[What to produce]: Scan the records for the string "button", then copy each line that has it.

Input Start Marker

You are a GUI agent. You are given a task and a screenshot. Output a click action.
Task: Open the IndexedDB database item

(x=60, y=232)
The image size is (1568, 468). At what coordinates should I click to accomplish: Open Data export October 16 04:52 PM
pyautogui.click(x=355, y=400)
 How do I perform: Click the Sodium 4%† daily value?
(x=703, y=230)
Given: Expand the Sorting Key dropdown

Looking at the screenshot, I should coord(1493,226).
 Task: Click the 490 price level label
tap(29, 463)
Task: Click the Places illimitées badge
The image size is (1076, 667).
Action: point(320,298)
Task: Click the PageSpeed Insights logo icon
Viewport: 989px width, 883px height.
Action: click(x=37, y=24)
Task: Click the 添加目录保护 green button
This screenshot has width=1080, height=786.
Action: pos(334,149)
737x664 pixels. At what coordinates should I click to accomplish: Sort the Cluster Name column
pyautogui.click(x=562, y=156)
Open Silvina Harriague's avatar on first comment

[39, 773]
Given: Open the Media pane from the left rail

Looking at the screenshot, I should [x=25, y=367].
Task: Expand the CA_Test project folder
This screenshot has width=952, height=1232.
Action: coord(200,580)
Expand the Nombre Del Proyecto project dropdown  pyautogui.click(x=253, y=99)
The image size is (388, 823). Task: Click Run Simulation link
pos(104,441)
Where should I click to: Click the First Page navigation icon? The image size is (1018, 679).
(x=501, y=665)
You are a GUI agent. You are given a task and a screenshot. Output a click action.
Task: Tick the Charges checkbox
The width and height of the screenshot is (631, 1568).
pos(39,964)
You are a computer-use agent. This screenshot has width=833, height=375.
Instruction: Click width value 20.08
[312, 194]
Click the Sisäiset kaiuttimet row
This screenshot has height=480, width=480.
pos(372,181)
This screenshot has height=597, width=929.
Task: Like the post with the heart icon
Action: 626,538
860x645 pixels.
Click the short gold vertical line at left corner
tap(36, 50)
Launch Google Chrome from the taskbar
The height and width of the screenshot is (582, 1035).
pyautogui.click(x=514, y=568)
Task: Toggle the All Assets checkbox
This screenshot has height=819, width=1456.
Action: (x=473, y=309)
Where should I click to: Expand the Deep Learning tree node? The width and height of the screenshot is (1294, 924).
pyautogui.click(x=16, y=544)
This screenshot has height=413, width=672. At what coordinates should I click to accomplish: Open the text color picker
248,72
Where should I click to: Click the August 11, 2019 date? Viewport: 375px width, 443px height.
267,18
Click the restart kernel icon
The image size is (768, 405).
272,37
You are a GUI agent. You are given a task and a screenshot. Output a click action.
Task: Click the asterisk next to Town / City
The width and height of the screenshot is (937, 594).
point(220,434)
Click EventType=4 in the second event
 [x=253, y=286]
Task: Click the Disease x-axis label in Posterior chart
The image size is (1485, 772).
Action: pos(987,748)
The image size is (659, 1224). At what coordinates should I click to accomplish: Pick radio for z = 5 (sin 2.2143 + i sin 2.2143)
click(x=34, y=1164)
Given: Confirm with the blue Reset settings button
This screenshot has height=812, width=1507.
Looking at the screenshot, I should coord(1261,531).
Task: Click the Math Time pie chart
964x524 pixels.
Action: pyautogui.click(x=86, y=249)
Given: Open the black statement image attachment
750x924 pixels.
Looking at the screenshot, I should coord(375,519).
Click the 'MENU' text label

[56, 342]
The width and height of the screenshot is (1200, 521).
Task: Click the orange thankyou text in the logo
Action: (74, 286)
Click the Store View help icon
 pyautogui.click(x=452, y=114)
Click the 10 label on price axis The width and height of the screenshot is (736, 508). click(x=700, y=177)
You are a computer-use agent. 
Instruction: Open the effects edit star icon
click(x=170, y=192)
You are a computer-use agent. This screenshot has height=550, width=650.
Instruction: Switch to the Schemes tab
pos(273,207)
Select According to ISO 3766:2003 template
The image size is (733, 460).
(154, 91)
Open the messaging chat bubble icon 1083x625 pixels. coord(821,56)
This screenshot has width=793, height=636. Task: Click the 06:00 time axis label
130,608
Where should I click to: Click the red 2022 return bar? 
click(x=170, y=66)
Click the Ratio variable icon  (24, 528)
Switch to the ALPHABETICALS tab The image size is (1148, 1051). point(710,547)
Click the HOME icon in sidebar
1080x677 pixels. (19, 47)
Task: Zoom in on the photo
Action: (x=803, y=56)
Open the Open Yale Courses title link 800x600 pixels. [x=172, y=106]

Input End Marker

[Response to this exercise]:
Task: Click the 添加目录保护 green button
Given: Confirm with the blue Reset settings button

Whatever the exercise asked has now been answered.